#2909 PR merged: Inform the user when it could not umount something

Labels: enhancement, fixed / solved / done

jsmeix opened issue at 2023-01-10 11:48:

  • Type: Enhancement

  • Impact: Normal

  • Reference to related issue (URL):
    https://github.com/rear/rear/issues/2908

  • How was this pull request tested?
    Not tested by me.

  • Brief description of the changes in this pull request:

In output/ISO/Linux-i386/700_create_efibootimg.sh
make umounting the EFI virtual image more fail-safe:
In any case 'sleep 1' after 'cp' before normal 'umount'
and if this fails try 'umount --lazy' and if that also fails
show the user a LogPrintError (and proceed bona fide)
so the user can understand why later at the end
cleanup_build_area_and_end_program() may show

Could not remove build area

when lazy umount could not clean up things until then.

In restore/NETFS/default/400_restore_backup.sh and
same also in restore/YUM/default/410_restore_backup.sh
it calls umount "$BUILD_DIR/outputfs"
because BUILD_DIR/outputfs is needed as mountpoint
to mount something (a medium that contains the backup)
so inform the user about an umounting failure
(if there was something mounted at BUILD_DIR/outputfs)
so he can understand why the subsequent mounting fails
or why several things got mounted stacked one over the other.

jsmeix commented at 2023-01-12 13:56:

Primarily for my own information
here some links about 'umount --lazy' and related things:

https://superuser.com/questions/412109/lazy-umount-or-unmounting-a-busy-disk-in-linux

https://stackoverflow.com/questions/7878707/how-to-unmount-a-busy-device

https://serverfault.com/questions/1101277/how-does-a-lazy-unmount-actually-work

https://unix.stackexchange.com/questions/385645/how-do-i-know-when-lazy-umount-l-completes

https://www.unix.com/linux/119194-umount-l-dangerous.html

https://unix.stackexchange.com/questions/111779/how-to-find-out-easily-whether-a-block-device-or-a-part-of-it-is-mounted-someh

jsmeix commented at 2023-01-12 14:16:

@pcahyna
in my current change here for
output/ISO/Linux-i386/700_create_efibootimg.sh
I call only plain 'umount --lazy' without additional '--force'
so I cannot use the umount_mountpoint_lazy function here
because that calls umount $v -f -l $mountpoint.

I do not like '--lazy' with additional '--force'
because "man umount" tells:

-f, --force
Force an unmount (in case of an unreachable NFS system).
Note that this option does not guarantee that umount command does not hang.

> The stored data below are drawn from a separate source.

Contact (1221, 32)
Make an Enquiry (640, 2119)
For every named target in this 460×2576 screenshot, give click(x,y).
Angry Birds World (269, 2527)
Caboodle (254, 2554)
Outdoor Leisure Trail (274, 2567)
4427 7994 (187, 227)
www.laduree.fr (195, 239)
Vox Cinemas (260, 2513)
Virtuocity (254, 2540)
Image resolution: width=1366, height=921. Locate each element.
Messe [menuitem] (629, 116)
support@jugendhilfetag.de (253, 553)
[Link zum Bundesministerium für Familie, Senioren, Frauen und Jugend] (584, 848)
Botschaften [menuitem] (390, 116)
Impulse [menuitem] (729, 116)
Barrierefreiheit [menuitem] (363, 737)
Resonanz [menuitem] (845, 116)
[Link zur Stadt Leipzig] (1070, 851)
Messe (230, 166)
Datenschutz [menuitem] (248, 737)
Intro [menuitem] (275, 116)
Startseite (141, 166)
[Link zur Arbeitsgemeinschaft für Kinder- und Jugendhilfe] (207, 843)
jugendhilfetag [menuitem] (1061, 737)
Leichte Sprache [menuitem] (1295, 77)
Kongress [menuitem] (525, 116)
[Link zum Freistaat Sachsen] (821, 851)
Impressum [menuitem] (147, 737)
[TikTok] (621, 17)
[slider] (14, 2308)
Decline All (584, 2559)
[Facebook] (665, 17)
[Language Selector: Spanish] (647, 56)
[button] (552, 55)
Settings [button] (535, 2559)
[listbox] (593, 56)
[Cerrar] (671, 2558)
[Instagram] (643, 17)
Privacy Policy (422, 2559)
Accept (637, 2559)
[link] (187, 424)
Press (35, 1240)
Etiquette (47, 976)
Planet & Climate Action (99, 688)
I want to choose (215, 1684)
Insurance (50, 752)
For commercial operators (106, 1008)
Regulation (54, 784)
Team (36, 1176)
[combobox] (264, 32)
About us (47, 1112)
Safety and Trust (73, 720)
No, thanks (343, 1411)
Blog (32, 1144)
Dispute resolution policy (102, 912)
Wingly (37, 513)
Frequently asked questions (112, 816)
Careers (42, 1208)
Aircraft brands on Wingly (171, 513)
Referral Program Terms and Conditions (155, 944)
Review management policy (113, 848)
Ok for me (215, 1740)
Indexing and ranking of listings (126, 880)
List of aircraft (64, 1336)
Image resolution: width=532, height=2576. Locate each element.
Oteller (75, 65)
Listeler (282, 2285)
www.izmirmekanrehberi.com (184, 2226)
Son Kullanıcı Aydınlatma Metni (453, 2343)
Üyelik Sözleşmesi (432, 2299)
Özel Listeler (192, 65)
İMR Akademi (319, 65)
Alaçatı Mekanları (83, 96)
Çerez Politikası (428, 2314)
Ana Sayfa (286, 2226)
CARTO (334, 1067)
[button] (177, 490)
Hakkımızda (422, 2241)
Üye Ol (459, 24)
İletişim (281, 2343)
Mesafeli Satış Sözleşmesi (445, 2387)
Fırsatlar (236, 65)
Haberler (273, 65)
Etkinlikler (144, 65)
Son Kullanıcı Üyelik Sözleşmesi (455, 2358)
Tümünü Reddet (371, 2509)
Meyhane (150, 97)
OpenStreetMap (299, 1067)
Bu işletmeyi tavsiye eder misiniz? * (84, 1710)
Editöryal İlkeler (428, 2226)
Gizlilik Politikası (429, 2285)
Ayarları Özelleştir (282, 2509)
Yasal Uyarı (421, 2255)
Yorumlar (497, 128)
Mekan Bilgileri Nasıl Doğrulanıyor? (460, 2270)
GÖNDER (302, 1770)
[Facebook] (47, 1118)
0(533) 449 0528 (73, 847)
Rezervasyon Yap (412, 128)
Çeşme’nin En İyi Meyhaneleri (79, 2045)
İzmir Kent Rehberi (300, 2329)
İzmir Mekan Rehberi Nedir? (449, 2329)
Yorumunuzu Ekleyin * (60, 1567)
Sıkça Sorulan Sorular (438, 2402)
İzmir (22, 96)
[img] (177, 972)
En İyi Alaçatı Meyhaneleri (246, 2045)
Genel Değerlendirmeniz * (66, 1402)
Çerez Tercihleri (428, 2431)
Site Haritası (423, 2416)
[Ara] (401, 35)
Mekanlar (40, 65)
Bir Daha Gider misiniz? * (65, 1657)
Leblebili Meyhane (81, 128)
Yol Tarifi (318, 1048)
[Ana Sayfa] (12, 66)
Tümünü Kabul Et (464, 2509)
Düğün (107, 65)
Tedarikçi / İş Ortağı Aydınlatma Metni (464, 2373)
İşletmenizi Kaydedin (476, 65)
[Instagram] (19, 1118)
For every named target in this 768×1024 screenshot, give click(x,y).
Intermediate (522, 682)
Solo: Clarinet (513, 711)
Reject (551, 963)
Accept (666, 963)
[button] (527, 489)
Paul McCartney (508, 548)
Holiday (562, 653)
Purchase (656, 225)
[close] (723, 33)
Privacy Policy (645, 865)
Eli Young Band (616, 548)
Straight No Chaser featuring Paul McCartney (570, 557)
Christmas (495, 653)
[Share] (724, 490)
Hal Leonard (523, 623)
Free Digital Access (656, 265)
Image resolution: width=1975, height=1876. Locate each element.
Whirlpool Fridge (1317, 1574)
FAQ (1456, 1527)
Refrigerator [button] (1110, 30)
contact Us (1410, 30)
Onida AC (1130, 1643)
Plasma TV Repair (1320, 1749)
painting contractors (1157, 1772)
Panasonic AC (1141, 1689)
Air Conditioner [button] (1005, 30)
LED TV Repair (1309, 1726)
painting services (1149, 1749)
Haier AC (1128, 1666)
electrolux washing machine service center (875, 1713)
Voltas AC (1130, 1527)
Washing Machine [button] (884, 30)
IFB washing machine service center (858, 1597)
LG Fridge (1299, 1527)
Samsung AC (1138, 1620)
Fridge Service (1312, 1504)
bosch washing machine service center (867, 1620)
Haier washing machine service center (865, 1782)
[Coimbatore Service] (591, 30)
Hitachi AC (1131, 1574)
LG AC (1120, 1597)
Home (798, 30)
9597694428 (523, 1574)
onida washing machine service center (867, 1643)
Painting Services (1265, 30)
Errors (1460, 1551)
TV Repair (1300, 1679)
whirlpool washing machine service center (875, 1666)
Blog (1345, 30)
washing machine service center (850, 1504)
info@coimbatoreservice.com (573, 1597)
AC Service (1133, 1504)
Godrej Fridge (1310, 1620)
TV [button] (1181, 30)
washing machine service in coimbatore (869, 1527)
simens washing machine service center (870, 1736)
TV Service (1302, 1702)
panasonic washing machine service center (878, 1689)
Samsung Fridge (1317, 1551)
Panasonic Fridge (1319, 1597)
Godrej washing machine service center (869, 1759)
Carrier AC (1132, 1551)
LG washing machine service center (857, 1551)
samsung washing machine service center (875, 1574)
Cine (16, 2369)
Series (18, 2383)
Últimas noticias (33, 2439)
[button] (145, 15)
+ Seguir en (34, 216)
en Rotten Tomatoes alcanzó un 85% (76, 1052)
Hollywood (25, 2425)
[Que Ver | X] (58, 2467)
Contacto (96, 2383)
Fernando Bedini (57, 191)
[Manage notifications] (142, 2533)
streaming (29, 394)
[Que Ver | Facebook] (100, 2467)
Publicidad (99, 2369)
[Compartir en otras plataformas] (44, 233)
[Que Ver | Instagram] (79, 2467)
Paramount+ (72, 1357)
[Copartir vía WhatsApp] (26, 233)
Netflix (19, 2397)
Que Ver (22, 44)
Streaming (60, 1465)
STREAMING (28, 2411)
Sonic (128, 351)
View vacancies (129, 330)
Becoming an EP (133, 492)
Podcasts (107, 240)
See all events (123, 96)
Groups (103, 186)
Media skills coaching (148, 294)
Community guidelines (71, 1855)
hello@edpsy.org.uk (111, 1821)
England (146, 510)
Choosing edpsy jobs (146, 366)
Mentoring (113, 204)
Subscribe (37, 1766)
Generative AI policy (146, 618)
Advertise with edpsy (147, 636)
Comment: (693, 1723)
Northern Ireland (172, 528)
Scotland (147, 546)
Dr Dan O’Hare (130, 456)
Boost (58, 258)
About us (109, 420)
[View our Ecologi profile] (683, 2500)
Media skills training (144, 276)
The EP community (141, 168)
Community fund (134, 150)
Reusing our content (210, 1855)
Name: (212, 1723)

As usual the description is rather terse and does not explain things
so one has to imagine what could be meant.

Currently I understand this as if '--force' may hang up
because in general to enforce something one must try hard
to get that something done which means "don't give up"
but "try hard endlessly" so it may never finish.

In contrast '--lazy' has opposite meaning
so 'umount --lazy' basically always returns and
lets things clean up on its own in the background,
e.g. see
https://serverfault.com/questions/1101277/how-does-a-lazy-unmount-actually-work
that reads (excerpt):

Lazy umount is a regular umount, which happens in background.
In addition is hides the mount entry, which makes it looks
like umount have worked (or Detach the filesystem from
the file hierarchy, how man page says). In really the
unmount will happen when filesystem is not in use anymore.

Thus, for a real umount one should use --force and wait ...

So I think '--lazy' and '--force' contradict each other.

Or what do I misunderstand here?

pcahyna commented at 2023-01-12 14:23:

@jsmeix I am not sure myself. The impression I get from the manual page is that the main motivation for umount options is the case of NFS mount where the server became unreachable. I am not even sure whether -f does anything useful in the case of local filesystems.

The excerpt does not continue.